We have a $71 price estimate for Altria , which is significantly higher than the current market price. The charts have been made using our new, interactive platform. You can click here for our interactive dashboard on Our Outlook For Altria In FY 2018 to modify the assumptions and gauge the impact on the company's revenue, earnings, and price per share metrics.
Why This May Benefit Altria
1. Small Portion Of Total Revenues: In the year ended January 27, 2018, MarkTen garnered close to $200 million in sales. This forms a tiny fraction of the $25.6 billion total revenues Altria achieved in FY 2017. Consequently, an action by the FDA in the e-cigarette industry should not be much of a dampener on Altria's revenues.

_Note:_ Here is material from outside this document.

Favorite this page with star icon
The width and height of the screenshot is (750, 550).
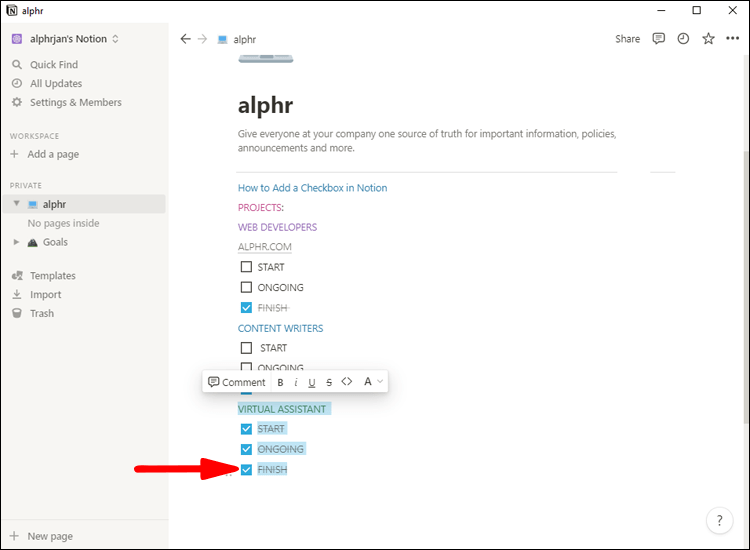pos(708,39)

2. More Mature Flavors: According to Wells Fargo analyst Bonnie Herzog, Altria could be well positioned in the face of this action by the FDA since it is well-versed with dealing with youth access to its products and has "limited/mature flavor profiles relative to Juul." As mentioned earlier, Juul's fruity flavors have been one of the main factors of their appeal to minors, and hence, may be the primary focus of the FDA.
3. May Force A Shift To Cigarettes: A move by the FDA to potentially take the fruity flavored e-cigarettes off the market may, in fact, prompt many users to shift back to traditional cigarettes. The growing popularity of Juuls had been a concern among Big Tobacco investors, as many had assumed the traditional tobacco giants would end up controlling this nascent market as well. However, Juul Labs' swift rise has taken everyone by storm. A Piper Jaffray survey of 19,000 Juul users revealed that 62% had been smokers when they started to use Juul, and about two-thirds of them quit after beginning to use the product. Consequently, a crackdown on this market, particularly on Juuls Labs, may put a hold on the cigarette market losing customers to the vaping industry.

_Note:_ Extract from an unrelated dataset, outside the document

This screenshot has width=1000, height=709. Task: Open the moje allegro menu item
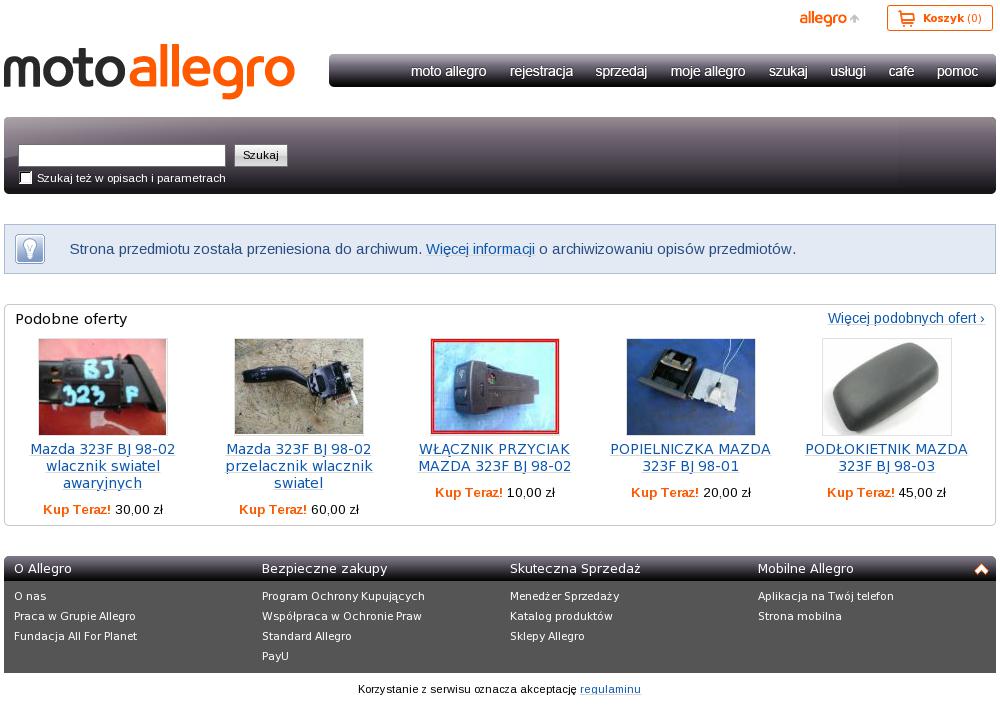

4. Ability To Easily Afford Training Programs: As mentioned earlier, big companies such as Altria have a long history of combating youth access to its products. Moreover, with their vast coffers, they may be able to easily afford the training programs required to be given to retailers, which is highly likely to be one of the requirements of the FDA. A smaller company like Juul Labs may not fare so well in this regard.
5. Reduced Need For Investment: In order to better compete in the fast-growing e-cigarette industry, Altria has been undertaking significant research and development expenditure in this field, to make their products safer and more appealing to customers. Moreover, the company also spends a considerable amount on its marketing efforts for its products. On the other hand, a huge chunk of its revenues come from traditional cigarettes, which are high-margin products. A crackdown on this industry may consequently, warrant a reduced need for investment.